In December 1998, we ran a scenario-building workshop at NWC, which got us the chart highlighted above in now-YouTube-hosted big brief I delivered all over the country and to just about all of the major military commands and major USG agencies — to include the White House.
Once we had a framework (Mania, Countdown, Onset, Unfolding, Peak, Exit), we ran a second workshop at Salve Regina U. the next month (Jan 1999) to fill it in.
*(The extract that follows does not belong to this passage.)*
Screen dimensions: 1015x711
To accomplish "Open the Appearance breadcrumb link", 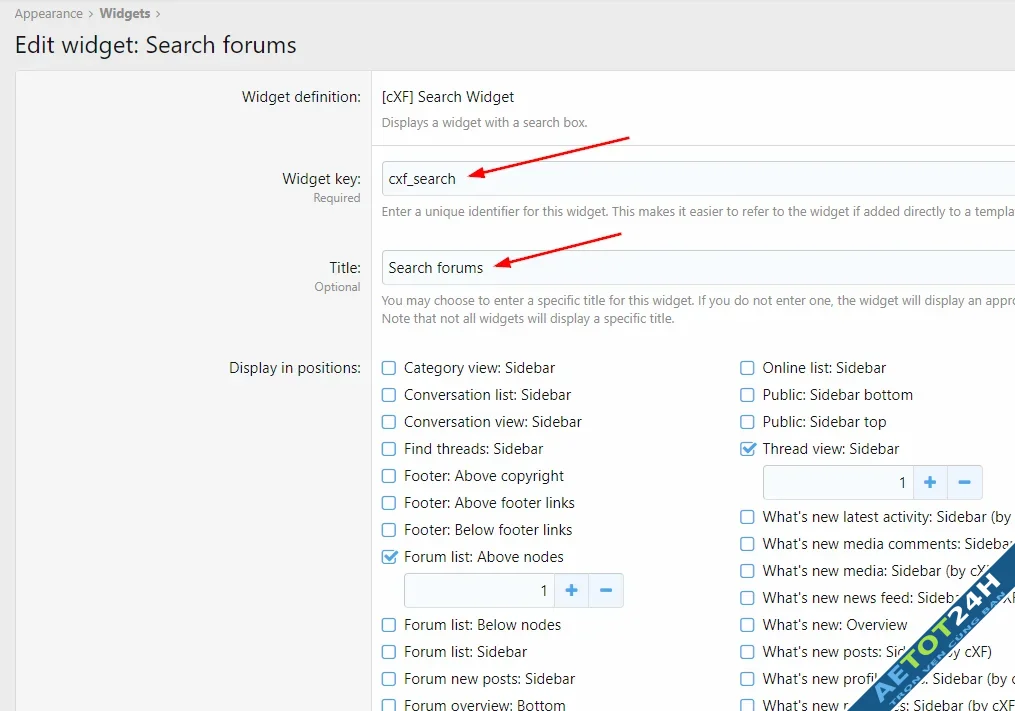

In both instances, we had a wide variety of experts from across the government, industry, and the national security world.
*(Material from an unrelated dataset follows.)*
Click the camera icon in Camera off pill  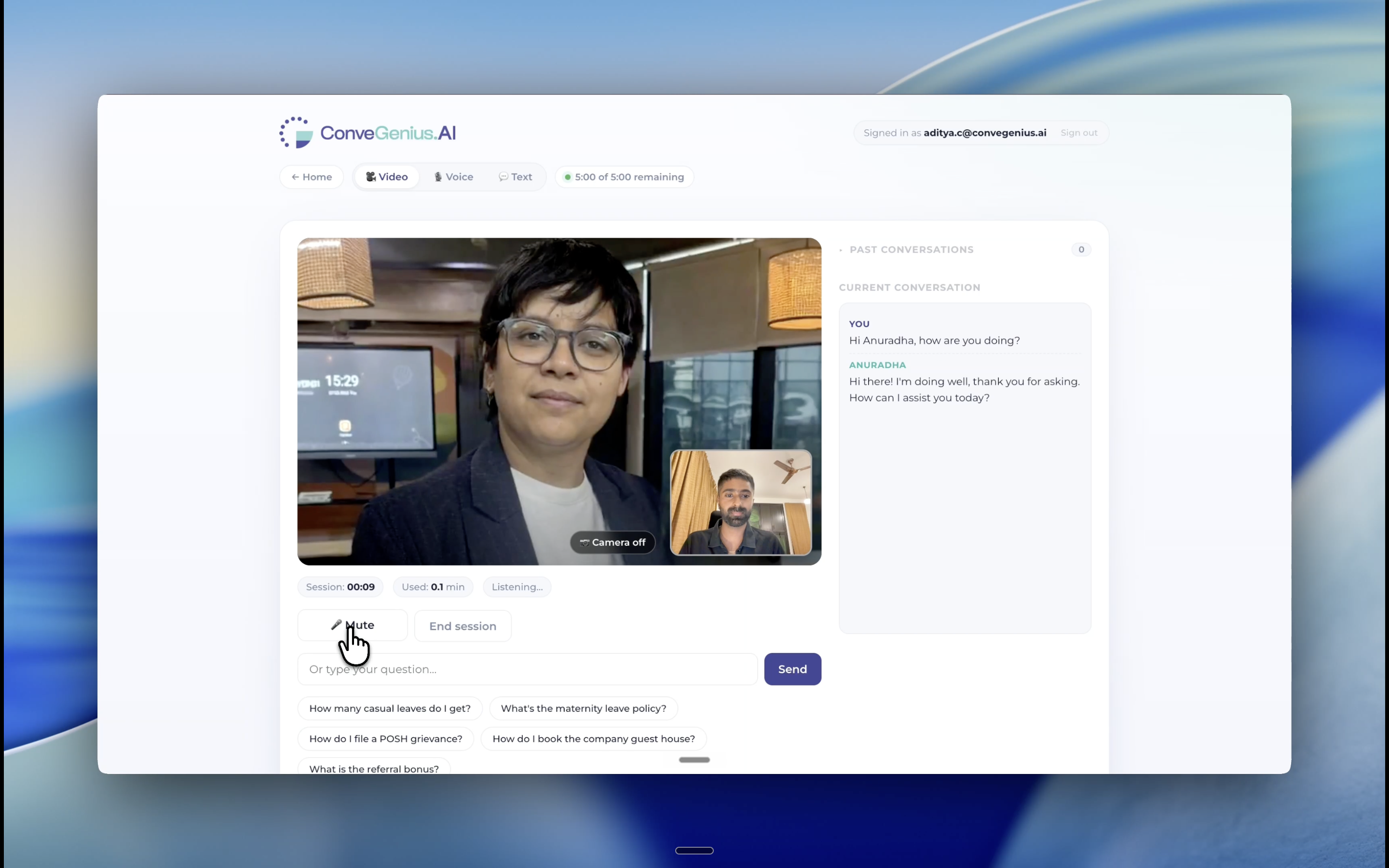(585, 542)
Then, in March 1999, we ran a national-security focused version of the TTX at my old stomping grounds, the Center for Naval Analyses, and then we ended with a financial system variant (hosted by Cantor Fitzgerald) in May at World Trade Center 1 on the 105th-floor Windows on the World restaurant.
In all, we had several dozen participants across the four workshops, all of which were a blast in intellectual terms.
Art’s big interest was in the rules that would result from the event, however easy or bad it turned out to be.
It was Art’s and my sense that Y2K was going to end up teaching us a great deal about what was then being described as the “new economy” driven by IT advances and globalization.
We developed four “onset” models based off of two questions: how big and bad and interconnected the Y2K breakdown versus how robust or vulnerable our systems ended up being.
We then developed weather storm analogies for the four scenarios:
This is how the four onset models — all weather storm analogies — laid out in the 2x2:
So, those were our four onset models, and we figured we’d see all four in some measure, depending on the development level of the country, the maturity of various industries when it came to IT, remediation efforts prior, government’s performance in any response, etc.
Then, in wrapping up, we projected historical outcomes, ranging from a big nothing burger overall (Run of the Mille), plenty of problems but handle-able (Houston, We Have a Problem), a bad storm we weather just fine (Humans 1, Computers 0), and a serious IT knockdown (Y2 KO!).
In retrospect, Y2K was mostly Run of the Mille, in large part because it was so firmly scheduled in advance, unlike the CrowdStrike surprise.
So, looking at the CrowdStrike cascading failure via MS, what are the similarities to the Y2K experience?
Widespread impact, including airlines, hospitals, banks, and media outlets
Technology-driven crisis (it didn’t start anywhere else!)
Sudden, systemic failure of IT systems (CrowdStrike—>MS)
Critical infrastructure affected (check)
Global readiness test (who passes?)
Surprisingly wide global impact (but limited by use of MS products)
Vulnerability exposure (some sectors got burned)
Public reaction (to include Y2K-like concerns and discussions about societal dependence on technology)
Underlying cause (Y2K resulted from poor coding strategy decades prior, while CrowdStrike’s issue was a software update error).
One fascinating tidbit: because the trigger was a security update, and many of our security updates target potential Chinese mischief, China itself was basically unaffected by the cascading shutdowns.
How do I view CrowdStrike based on the work I did all those years ago?
Bit of the Tornado model in that certain domains (e.g., Mac users) completely unaffected.
Bit of Hurricanes, especially in the airline, healthcare, media, and banking industries (serious paths of disruption)
Bit of Flood, if you’re China or countries similar (no big whup)
Bit of the Ice Storm, if you’re that poor bastard stuck at O’Hare and it seems like the world is coming to a complete stop!